— Молятся, сволочи… А если б так пройтись из автомата по этому осиному гнезду?.. — Панцирь мрачно хохочет.
Сокол молчит. Он не себя пожалел. «Хуже всего погибнуть, не зная, дал ли хоть что-нибудь людям. Пока работал учителем, все было ясно. А теперь?.. Когда же ты снова войдешь в класс и скажешь: «Доброе утро, ученики»?»
У угла избенки он снова прислушивается. Внутри темно, огня нет. Хоть бы кто шелохнулся! Словно там ни души.
— Ты постой, я на минутку, — шепчет Сокол.
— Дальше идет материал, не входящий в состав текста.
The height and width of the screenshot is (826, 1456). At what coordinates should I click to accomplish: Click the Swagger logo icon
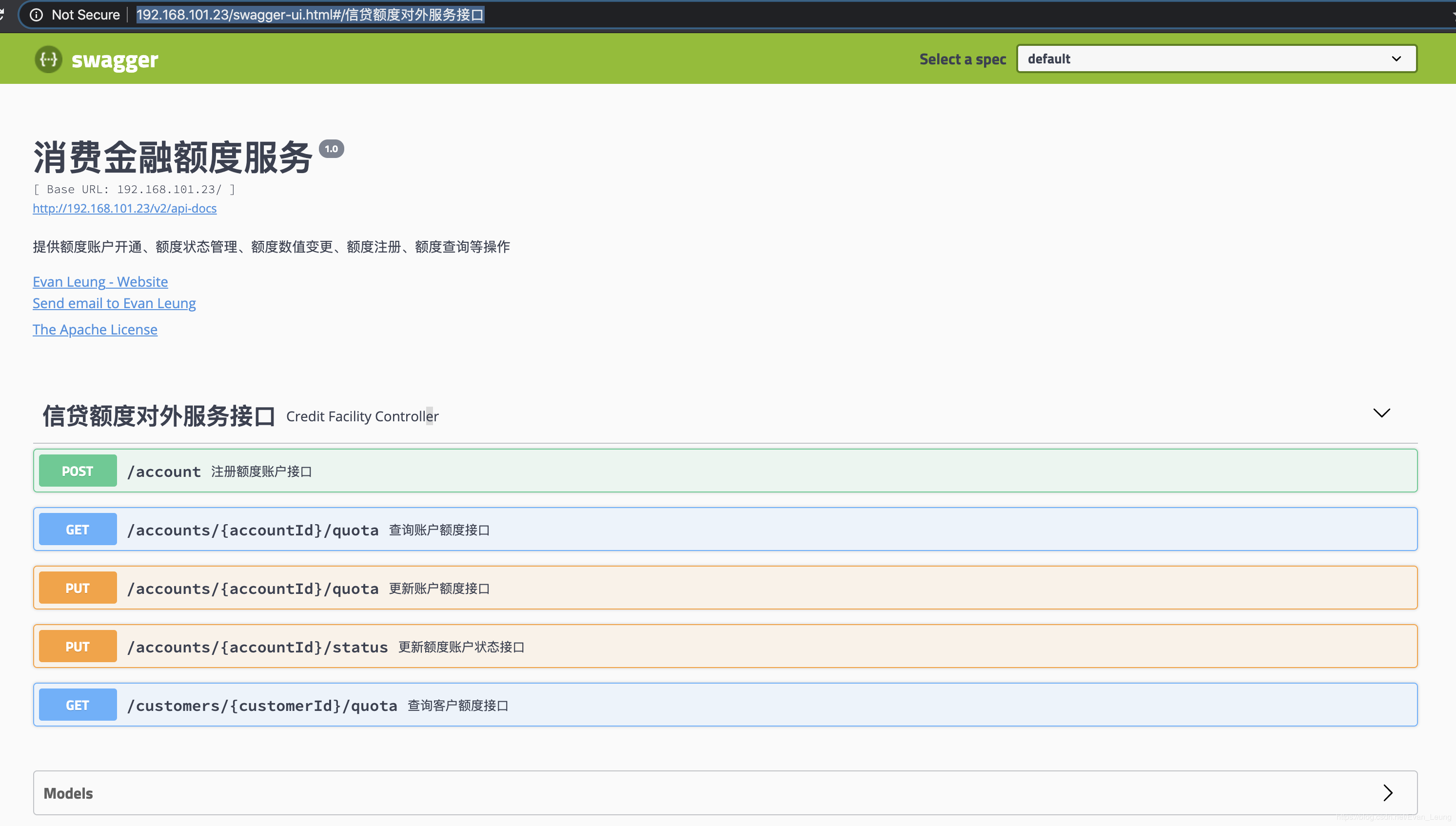(x=48, y=59)
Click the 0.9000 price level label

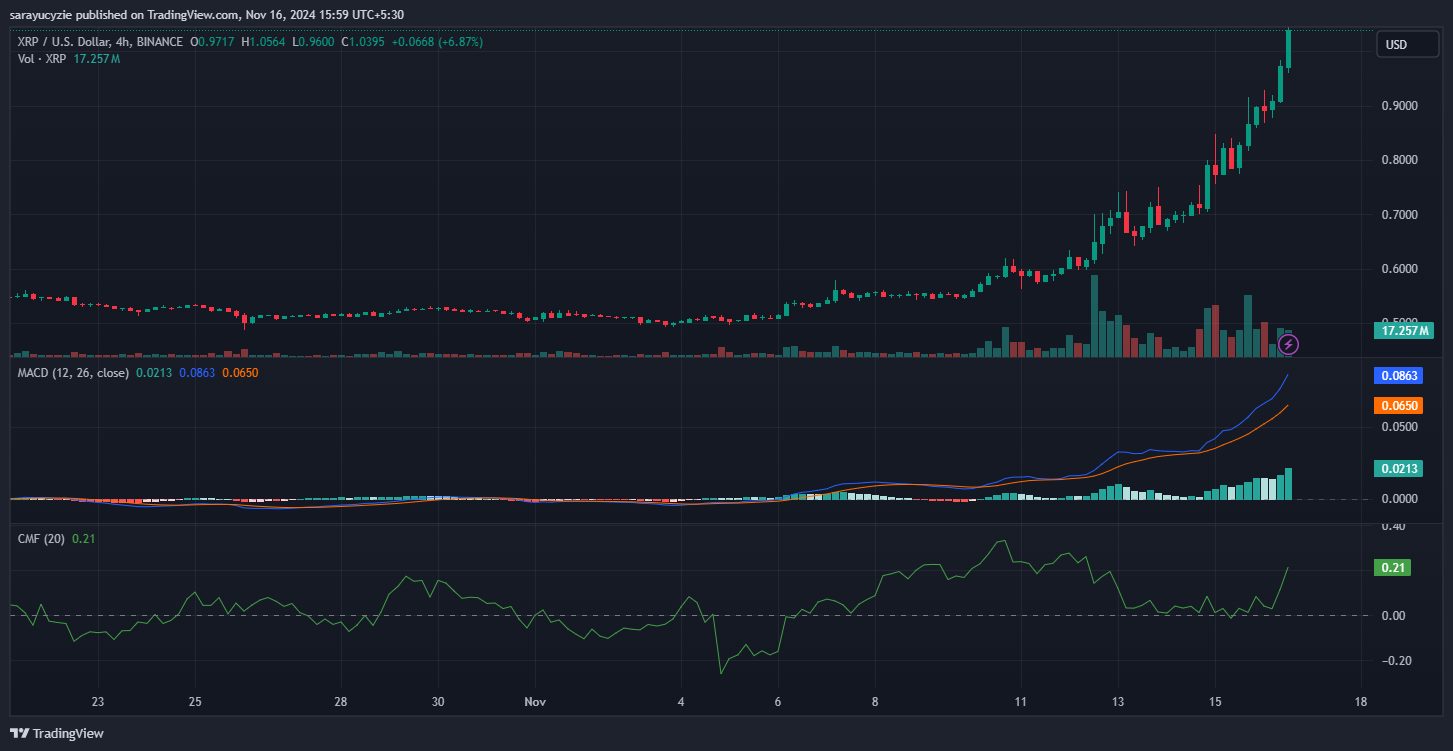1401,106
Подходит к двери, дергает за ручку и отступает в сторону. Кажется, проходит целая вечность, пока раздаются шаги, звякает крюк и скрипит дверь.
— Где ты так долго?..
Сокол делает шаг вперед, берется рукой за край двери, и Тересе, прислонясь спиной к косяку, еле слышно выдыхает:
— Господи…
Она ждала Андрюса. Она думала, это Андрюс… потому так широко распахнула дверь…
— Это я, Тересе. Не бойся.
Он слышит, как девушка ловит ртом воздух, словно захлебнувшись.
— Ты одна, Тересе?
— Од… одна.
Сокол перешагивает через порог и стоит у двери, глядя на Тересе, которая маячит в темноте. Она ждала Андрюса…
— А мать где?
— У Валюкене. Молится.
— И Андрюс там? — усмехается Сокол.
— Нет, он…
— Обещал прийти?
— Не знаю, ничего не говорил.
Андрюс сию же минуту может появиться. На дворе Панцирь… Прямо ему в лапы. А если Андрюс заметит Панциря и сбежит?.. И донесет?.. «Какого черта ты сюда пришел?»
— Вы присядьте, учитель.
Голос Тересе ровно такой же, как в те дни, когда он приходил навестить свою ученицу. Присядьте… «Почему она меня так называет — учителем? Я давно ей не учитель… Я вообще не учитель, и она это знает…»
Он кладет автомат на стол, нашаривает стул. Тересе садится на кровать. Шуршит сенник, скрипят доски.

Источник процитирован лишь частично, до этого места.